[issue13703] Hash collision security issue
STINNER Victor
report at bugs.python.org
Fri Jan 20 02:11:24 CET 2012
STINNER Victor <victor.stinner at haypocalc.com> added the comment:
> Since the hash function is known, it doesn't make things much
> harder. Without suffix you just need hash('') to find out what
> the prefix is. With suffix, two values are enough.
With my patch, hash('') always return zero. I don't remember who asked
me to do that, but it avoids to leak too easily the secret :-) I wrote
some info how to compute the secret:
http://bugs.python.org/issue13703#msg150706
I don't see how to compute the secret, but it doesn't mean that it is
impossible :-) I suppose that you have to brute force some bits, at
least if you only have repr(dict) which gives only (indirectly) the
lower bits of the hash.
> (things obviously get tricky once overflow kicks in)
hash() doesn't overflow: if you know the string, you can run the
algorithm backward.
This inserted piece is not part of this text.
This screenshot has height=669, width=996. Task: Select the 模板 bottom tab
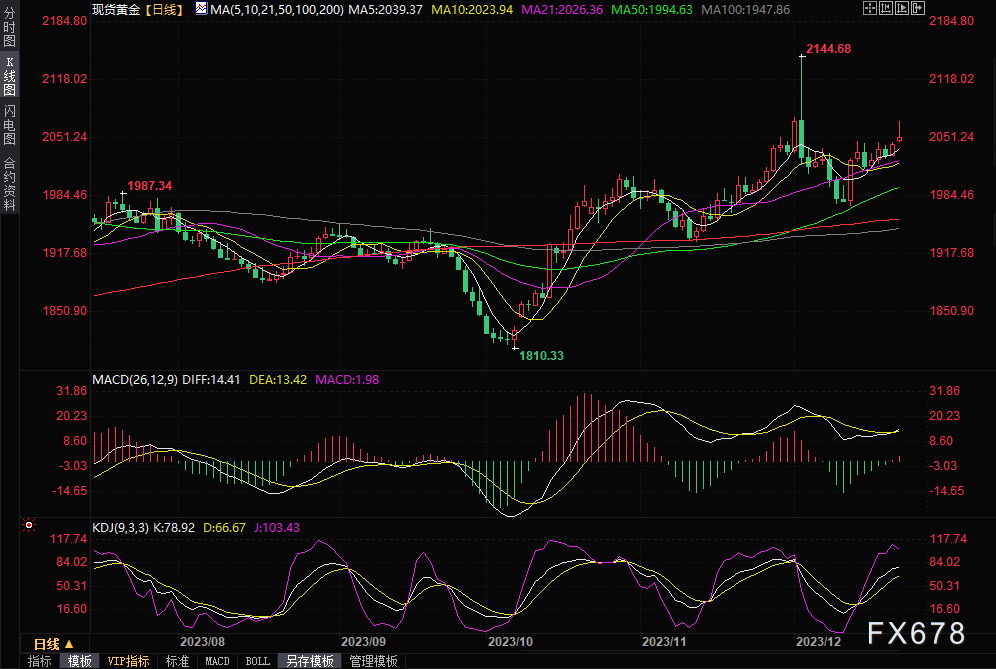[x=80, y=661]
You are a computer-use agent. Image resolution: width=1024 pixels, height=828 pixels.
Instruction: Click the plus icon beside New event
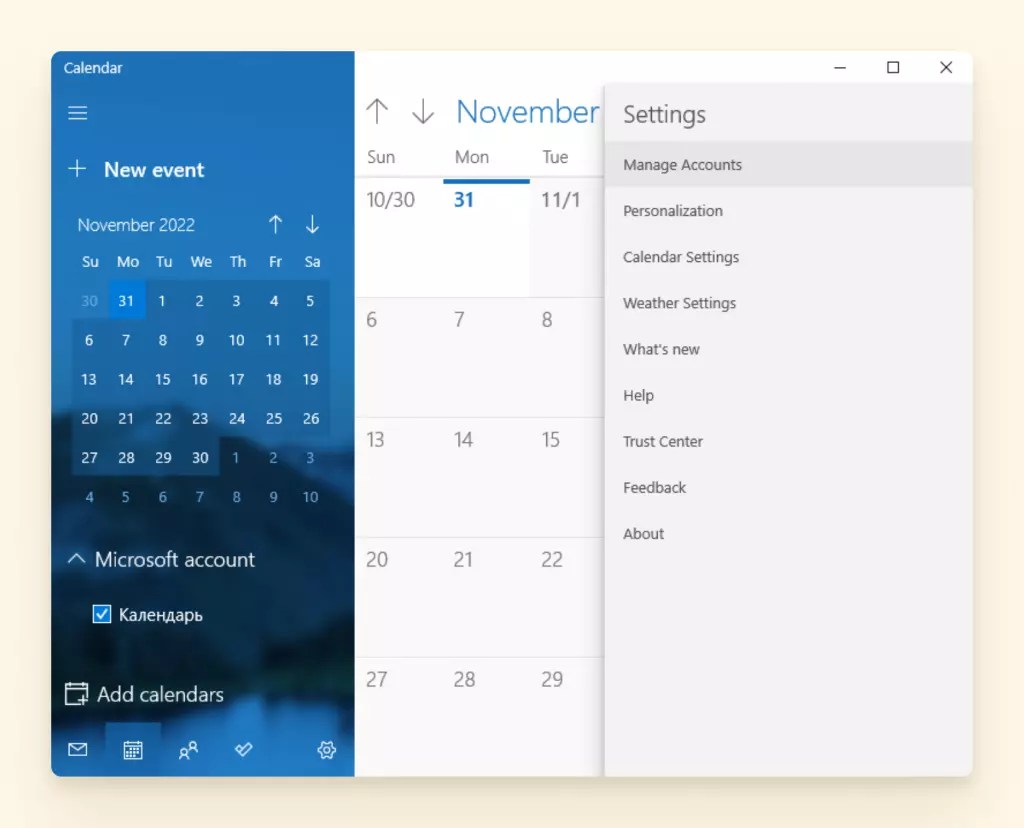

To divide, you can compute 1/1000003 mod 2^32 (or
mod 2^64): 2021759595 and 16109806864799210091. So x/1000003 mod 2^32
= x*2021759595 mod 2^32.
See my invert_mod() function of:
https://bitbucket.org/haypo/misc/src/tip/python/mathfunc.py
> With Victor's approach hash(0) would output the whole seed,
> but even if the seed is not known, creating an attack data
> set is trivial, since hash(x) = P ^ x ^ S.
I suppose that it would be too simple to compute the secret of a
randomized integer hash, so it is maybe better to leave them
unchanged. Using a different secret from strings and integer would not
protect Python against an attack only using integers, but integer keys
are less common than string keys (especially on web applications).
Anyway, I changed my mind about randomized hash: I now prefer counting
collisions :-)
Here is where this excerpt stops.